Although I have to admit to feeling totally incapable of being with someone new...

On every level I feel damaged and not good enough. My confidence is rock bottom and I haven't had sex for a very long time. This of course leads to more obsessive thoughts.

He sent me a preview pic of his penis. Gosh, it is so big! So big that when I showed it to my one friend who has seen way more penises than I have, she said: "You.are.going.to.get.broken!".

My little "shop" has been closed for so long, I hope the cock err I mean "stock" will fit in easily? Will we be sexually compatible? Will I remember all my 'moves like jagger'? I even checked (and I am not telling you how I did this) to see how I look giving a blow job to a bigger than normal "object". It wasn't a very pretty sight. My face looked like the Scream Mask. There will be after dark fellatio only!

Will he still think I am "so beautiful" when he sees me in the morning? What if I do stuff that annoys him and I am stuck there for 2 weeks. What if he drives me crazy and it is all a complete disaster?

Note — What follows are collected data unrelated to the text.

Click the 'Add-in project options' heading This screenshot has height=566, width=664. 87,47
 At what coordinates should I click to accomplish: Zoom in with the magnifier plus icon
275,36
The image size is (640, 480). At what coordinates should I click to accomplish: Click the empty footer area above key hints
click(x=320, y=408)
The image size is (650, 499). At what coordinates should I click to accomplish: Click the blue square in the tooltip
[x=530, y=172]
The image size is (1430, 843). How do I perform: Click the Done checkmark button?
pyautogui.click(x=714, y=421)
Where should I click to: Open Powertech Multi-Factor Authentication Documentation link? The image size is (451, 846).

And let me not get started on my shy poo syndrome (Google Parcopresis if you want to know more about this). I have gone as far as looking up apartment rentals in that part of the world in an attempt to find out how they are layed out. You see if the toilet and bathroom are separate I will freak out - at least if it is all in one you can go have a peaceful poo while running your bath water. I am happy to report that after going through six pages of rentals, it seems that I will be met with an all-in-one situation.

Obsessive much? Flip I'd say!

PS: I will be seeing a shrink in the new year. And yes I will be blogging about it. I need help. Then again... don't we all?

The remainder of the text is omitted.